使用StackExchange.Redis 作为Redis客户端SDK,连接Azure Redis服务,长期运行后发现,每天都偶发 Timeout Error。

错误消息如下:

 

  • StackExchange.Redis.RedisTimeoutException: Timeout performing HGETALL (15000ms), next: HGETALL new_town, inst: 0, qu: 0, qs: 17, aw: False, rs: ReadAsync, ws: Idle, in: 0, serverEndpoint: xxxxxxxx.redis.cache.chinacloudapi.cn:6380, mc: 1/1/0, mgr: 10 of 10 available, clientName: xxxxxxxxxxxx, IOCP: (Busy=0,Free=1000,Min=2,Max=1000), WORKER: (Busy=17,Free=8174,Min=2,Max=8191), v: 2.1.30.38891 (Please take a look at this article for some common client-side issues that can cause timeouts: https://stackexchange.github.io/StackExchange.Redis/Timeouts)

 

  •  ERROR log - Timeout performing HSET (15000ms), next: HGET token, inst: 1, qu: 0, qs: 35, aw: False, rs: ReadAsync, ws: Idle, in: 0, serverEndpoint: xxxxxxxx.redis.cache.chinacloudapi.cn:6380, mc: 1/1/0, mgr: 10 of 10 available, clientName: xxxxxxxxxxxx, IOCP: (Busy=0,Free=1000,Min=50,Max=1000), WORKER: (Busy=29,Free=8162,Min=100,Max=8191), v: 2.1.30.38891 (Please take a look at this article for some common client-side issues that can cause timeouts: https://stackexchange.github.io/StackExchange.Redis/Timeouts)

 

  •  ERROR log - Timeout performing EXPIRE (15000ms), next: HGET token, inst: 0, qu: 0, qs: 35, aw: False, rs: ReadAsync, ws: Idle, in: 0, serverEndpoint: xxxxxxxx.redis.cache.chinacloudapi.cn:6380, mc: 1/1/0, mgr: 10 of 10 available, clientName: xxxxxxxxxxxx, IOCP: (Busy=0,Free=1000,Min=50,Max=1000), WORKER: (Busy=29,Free=8162,Min=100,Max=8191), v: 2.1.30.38891 (Please take a look at this article for some common client-side issues that can cause timeouts: https://stackexchange.github.io/StackExchange.Redis/Timeouts)

 

排查方向

在第一个错误中,可以发现 WORKER 的Busy 数量 远大于 Min 数量 WORKER: (Busy=17,Free=8174,Min=2,Max=8191),,所以可以通过设置Worker/IOCP的线程数来解决这个问题。详细的说明见文档:https://docs.azure.cn/zh-cn/azure-cache-for-redis/cache-management-faq#recommendation

 

而之后继续出现Timeout 问题,这需要从如下几个方面优化:

1)查看慢指令(slowlogs) : 

there are slowlogs like HGET, HGETALL, HSCAN on this cache. Some commands are more expensive than others to execute, depending on their complexity.

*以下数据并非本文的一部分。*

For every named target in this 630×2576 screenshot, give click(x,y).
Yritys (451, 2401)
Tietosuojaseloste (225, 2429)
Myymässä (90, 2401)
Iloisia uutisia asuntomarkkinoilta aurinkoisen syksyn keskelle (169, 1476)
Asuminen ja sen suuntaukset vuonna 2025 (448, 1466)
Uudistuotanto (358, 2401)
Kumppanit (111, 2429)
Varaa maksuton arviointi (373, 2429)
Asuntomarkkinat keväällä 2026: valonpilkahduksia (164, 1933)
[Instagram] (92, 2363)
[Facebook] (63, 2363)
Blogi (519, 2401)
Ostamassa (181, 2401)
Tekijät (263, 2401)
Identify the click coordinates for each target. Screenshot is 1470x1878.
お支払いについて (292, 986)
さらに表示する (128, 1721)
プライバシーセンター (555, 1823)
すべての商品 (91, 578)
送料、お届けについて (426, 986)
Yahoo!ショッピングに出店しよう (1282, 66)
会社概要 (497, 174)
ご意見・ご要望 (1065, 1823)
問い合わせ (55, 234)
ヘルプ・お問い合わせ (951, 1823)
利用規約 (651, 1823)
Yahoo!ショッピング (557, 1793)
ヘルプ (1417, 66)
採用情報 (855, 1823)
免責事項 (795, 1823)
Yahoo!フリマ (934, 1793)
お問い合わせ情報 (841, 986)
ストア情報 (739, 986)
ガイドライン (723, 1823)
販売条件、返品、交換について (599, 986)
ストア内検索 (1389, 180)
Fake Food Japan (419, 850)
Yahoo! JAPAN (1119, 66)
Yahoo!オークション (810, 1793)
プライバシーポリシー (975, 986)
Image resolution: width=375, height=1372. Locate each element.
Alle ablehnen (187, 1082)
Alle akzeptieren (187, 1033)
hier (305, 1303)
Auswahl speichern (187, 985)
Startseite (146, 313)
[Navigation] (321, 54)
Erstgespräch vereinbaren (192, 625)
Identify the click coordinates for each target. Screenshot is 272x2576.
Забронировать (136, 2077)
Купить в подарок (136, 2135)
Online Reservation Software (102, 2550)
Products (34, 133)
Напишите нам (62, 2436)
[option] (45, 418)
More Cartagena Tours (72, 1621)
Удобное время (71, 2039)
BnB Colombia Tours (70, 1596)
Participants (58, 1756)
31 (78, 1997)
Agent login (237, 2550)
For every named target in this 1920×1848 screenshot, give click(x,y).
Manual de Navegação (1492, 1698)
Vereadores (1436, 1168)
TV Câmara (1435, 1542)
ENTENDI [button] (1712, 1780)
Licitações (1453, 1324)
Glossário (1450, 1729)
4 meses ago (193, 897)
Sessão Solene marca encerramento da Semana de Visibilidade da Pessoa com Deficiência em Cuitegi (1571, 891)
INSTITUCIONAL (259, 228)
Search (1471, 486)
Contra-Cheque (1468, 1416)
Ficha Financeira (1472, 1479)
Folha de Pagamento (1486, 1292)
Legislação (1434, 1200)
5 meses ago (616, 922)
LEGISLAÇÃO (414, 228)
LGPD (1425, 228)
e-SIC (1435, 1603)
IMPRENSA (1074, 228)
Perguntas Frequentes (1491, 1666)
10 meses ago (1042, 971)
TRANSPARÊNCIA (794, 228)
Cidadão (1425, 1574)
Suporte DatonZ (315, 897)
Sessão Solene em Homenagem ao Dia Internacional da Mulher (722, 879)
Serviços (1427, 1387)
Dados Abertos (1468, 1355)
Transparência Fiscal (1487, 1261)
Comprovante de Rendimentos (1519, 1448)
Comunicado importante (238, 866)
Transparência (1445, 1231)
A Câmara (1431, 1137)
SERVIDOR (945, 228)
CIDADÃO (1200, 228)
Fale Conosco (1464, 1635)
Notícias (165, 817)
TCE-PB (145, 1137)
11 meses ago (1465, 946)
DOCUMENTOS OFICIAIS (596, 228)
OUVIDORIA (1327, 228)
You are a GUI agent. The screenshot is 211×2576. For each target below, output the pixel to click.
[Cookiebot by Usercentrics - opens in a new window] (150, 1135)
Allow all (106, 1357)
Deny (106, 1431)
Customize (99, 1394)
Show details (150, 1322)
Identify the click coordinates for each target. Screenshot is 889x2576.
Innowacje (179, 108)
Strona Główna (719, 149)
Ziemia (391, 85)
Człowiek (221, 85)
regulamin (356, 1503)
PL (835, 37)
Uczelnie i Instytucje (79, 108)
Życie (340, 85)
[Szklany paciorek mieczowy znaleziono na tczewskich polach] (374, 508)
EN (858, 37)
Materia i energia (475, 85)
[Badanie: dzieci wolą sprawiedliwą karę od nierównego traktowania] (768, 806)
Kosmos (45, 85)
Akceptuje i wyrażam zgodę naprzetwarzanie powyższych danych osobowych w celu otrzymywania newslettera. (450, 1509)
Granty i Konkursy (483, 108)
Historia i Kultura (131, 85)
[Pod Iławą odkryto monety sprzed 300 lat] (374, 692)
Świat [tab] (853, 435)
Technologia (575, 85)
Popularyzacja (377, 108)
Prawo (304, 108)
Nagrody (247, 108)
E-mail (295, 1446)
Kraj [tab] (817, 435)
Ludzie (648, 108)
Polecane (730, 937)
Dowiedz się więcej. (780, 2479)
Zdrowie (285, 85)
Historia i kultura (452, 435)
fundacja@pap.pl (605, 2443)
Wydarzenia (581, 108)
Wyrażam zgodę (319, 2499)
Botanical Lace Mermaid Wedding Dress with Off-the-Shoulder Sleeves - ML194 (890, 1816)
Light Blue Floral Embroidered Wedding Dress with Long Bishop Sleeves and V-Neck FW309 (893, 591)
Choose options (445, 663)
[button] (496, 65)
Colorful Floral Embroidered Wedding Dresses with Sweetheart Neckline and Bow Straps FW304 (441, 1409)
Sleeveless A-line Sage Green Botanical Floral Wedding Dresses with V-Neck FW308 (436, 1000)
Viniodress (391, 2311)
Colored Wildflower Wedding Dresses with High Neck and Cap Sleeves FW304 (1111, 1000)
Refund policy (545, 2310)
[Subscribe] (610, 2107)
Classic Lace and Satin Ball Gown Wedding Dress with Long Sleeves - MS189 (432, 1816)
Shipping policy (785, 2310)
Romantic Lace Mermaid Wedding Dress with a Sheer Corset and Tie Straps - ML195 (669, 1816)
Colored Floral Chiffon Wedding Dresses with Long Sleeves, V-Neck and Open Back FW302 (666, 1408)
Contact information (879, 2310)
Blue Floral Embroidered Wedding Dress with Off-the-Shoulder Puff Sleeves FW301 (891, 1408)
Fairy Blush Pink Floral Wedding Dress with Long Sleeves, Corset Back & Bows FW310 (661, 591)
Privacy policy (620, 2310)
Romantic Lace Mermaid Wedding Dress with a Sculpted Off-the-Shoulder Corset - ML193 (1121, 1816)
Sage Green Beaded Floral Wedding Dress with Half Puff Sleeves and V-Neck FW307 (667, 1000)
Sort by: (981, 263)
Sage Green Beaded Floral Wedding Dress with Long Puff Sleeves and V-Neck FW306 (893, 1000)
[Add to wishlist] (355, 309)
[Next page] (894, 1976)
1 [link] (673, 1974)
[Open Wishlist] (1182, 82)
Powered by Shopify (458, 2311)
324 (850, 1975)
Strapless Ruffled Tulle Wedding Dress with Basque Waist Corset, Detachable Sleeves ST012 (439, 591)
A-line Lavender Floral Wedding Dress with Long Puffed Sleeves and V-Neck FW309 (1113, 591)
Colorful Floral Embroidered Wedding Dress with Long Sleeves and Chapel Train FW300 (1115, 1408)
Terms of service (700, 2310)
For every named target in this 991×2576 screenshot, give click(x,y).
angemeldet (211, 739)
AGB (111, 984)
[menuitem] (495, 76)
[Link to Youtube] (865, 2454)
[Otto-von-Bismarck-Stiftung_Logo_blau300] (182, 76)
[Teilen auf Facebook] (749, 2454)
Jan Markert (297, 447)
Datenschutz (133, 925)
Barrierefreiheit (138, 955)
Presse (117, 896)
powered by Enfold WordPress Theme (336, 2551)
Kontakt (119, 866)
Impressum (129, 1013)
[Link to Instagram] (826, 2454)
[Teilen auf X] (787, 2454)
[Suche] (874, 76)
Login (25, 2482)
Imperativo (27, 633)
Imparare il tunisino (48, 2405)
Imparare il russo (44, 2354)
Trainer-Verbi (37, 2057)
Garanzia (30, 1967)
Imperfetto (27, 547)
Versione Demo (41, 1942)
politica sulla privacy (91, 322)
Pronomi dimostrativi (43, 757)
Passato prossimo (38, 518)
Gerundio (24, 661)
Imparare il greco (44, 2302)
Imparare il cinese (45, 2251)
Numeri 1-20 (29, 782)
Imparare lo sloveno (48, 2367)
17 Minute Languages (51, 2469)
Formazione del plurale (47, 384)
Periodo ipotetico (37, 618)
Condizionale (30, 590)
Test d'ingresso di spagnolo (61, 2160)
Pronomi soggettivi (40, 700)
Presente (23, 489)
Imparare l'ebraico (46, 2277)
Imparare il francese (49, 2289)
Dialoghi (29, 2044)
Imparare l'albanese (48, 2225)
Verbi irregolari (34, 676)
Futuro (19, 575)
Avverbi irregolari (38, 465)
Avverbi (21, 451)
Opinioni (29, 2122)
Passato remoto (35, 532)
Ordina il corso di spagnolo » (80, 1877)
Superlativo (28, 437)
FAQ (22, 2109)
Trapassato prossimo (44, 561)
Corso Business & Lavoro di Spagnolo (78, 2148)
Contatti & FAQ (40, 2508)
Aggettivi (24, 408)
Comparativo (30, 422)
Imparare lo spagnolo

Because Redis is a single-threaded server side system, the time needed to run some more time expensive commands may cause some latency or timeouts on client side, as server can be busy dealing with these expensive commands.
Please refer Troubleshoot Azure Cache for Redis latency and timeouts | Microsoft Learn

 

2)查看客户端CPU及网络带宽

Check client host CPU or Network bandwidth. Please refer https://learn.microsoft.com/en-us/azure/azure-cache-for-redis/cache-troubleshoot-timeouts#high-cpu-on-client-hosts

 

3)查看大键值(bigkeys)

  • Optimize your application for a large number of small values, rather than a few large values.
  • The preferred solution is to break up your data into related smaller values.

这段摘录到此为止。